PIR-DNSSEC proposal

⚓ General    📅 2025-01-11    👤 CPerezz    👁️ 161      

CPerezz

Warning

This post was published 82 days ago. The information described in this article may have changed.

Hey everyone. I wrote a proposal on PIR-DNSSEC. Took me some time. It is not a final version, but would appreciate comments, feedback etc from anyone!

I’d like comments on specific stuff addressed on HackMD directly: https://hackmd.io/@CPerezz/ryQoCKmLi

And for general comments or feedback feel free to use the forum replies.

A proposal on PIR-DNSSEC

aaa

::success The following document is my attempt to explain as much as possible all my ideas and thoughts on the concept of PIR-DNSSEC.

The TLDR, PIR-DNSSEC is the endgoal for the DNS protocol. We currently have DNS-over-TLS and DNSSEC. This grants authentication and spoofing & cache poisoning protection.

But DNS lacks privacy. Specially since major DNS operators and resolvers like Google, have unprecedented power to mass surveil the world through every single DNS lookup that arrives to them.

This protocol, is a solution proposal to that problem.
::

> If you already know how DNS and DNSSEC work or simply don’t care, you can directly skip to PIR-DNSSEC section

What is DNS?

The Domain Name System (DNS) is the global distributed database responsible for translating human-readable domain names (such as ethereum.org) into numerical IP addresses (such as 3.124.100.143) that computers use to communicate with each other. It is often compared to a phone book—though, unlike a traditional phone book, DNS is hierarchical, decentralized, and extensively cached.

Key Characteristics of DNS

  • Hierarchical structure:

    • At the root of the DNS hierarchy there are root servers (denoted by “.”).
    • Below the root are Top-Level Domains (TLDs), such as .org, .org, .net, country-code TLDs, and others.
    • Below the TLDs are second-level domains (e.g., ethereum.org), followed by possible subdomains (e.g., sub.ethereum.org), and so forth.
  • Distributed database:

    • The DNS database is spread across millions of DNS servers on the internet, each authoritative for a particular domain or zone.
  • Caching:

    • DNS records can be cached by resolvers (DNS servers or applications performing DNS resolution) for a configurable period of time (the Time To Live, or TTL).

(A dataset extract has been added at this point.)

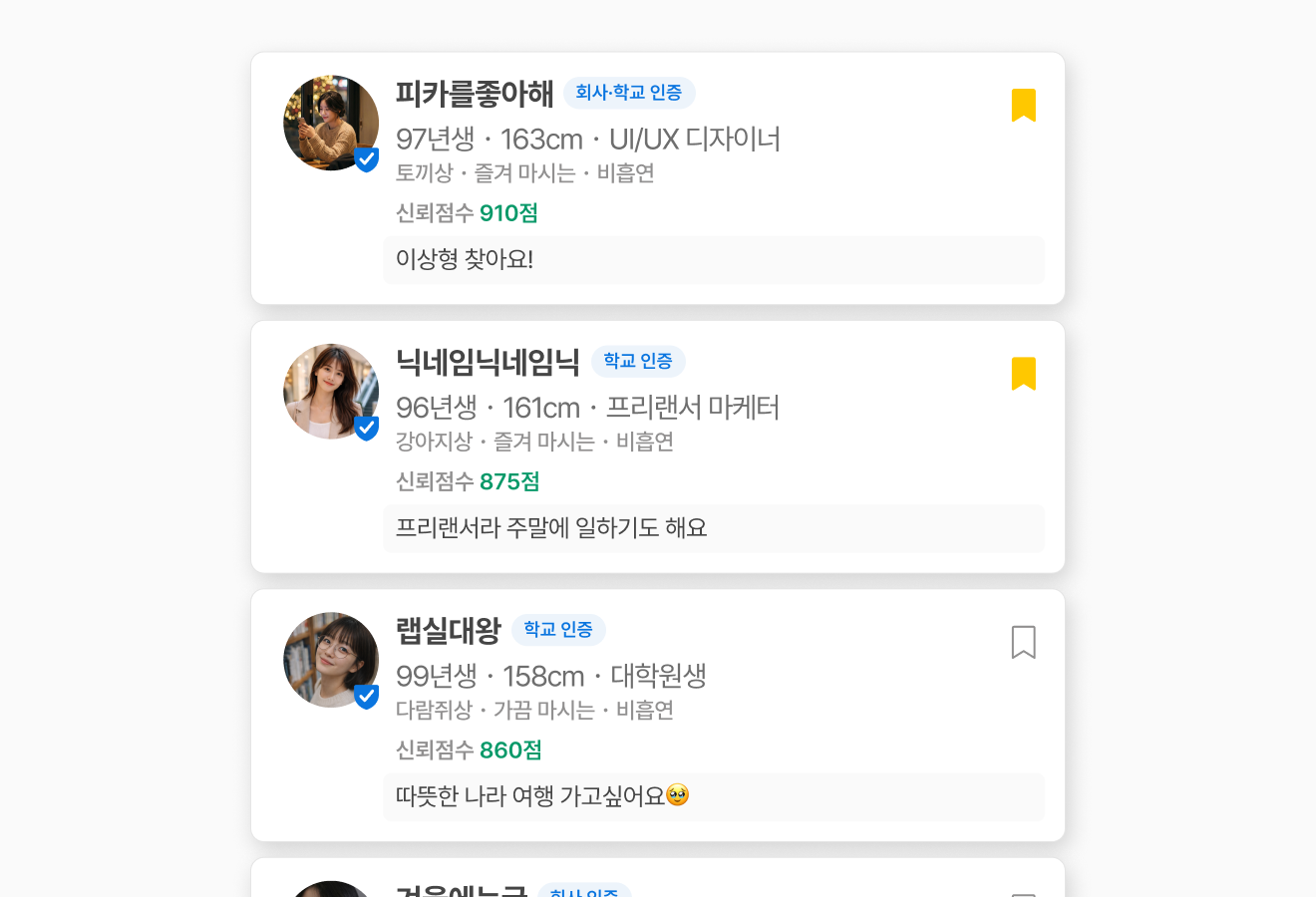Image resolution: width=1316 pixels, height=897 pixels.
Task: Select the verification badge on 닉네임닉네임닉's profile picture
Action: click(x=366, y=428)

This reduces latency and load on authoritative servers.
  • Record types:

    • Common record types include A/AAAA (address records), NS (name server), MX (mail exchange), CNAME (canonical name or alias), TXT (text data), etc.

How does DNS work?

:::danger Add 1 or 2 diagrams of DNS protocol and messaging diagram + the series of videos on DNS
::
  • A user attempts to visit a domain, say www.ethereum.org. The computer checks its local DNS cache or sends a query to a configured DNS resolver (which could be the user’s ISP’s (hopefully not) DNS server or a public DNS server like 1.1.1.1).

  • If the resolver does not have the domain’s record cached, it will send a query up the chain, starting from the DNS root servers (.), then to the TLD server (.org), then to the authoritative name servers for ethereum.org.

  • The authoritative name server for the domain returns the IP address (or other relevant record) for www.ethereum.org to the resolver.

  • The resolver then returns the answer to the user’s application, which can now open a direct connection to the specified IP address.

  • The resolver and potentially the local machine will cache this answer for the record’s TTL. Future lookups for www.ethereum.org during the TTL will be answered immediately from cache. Hence, saving up all the time it takes to send a request-response through the wire.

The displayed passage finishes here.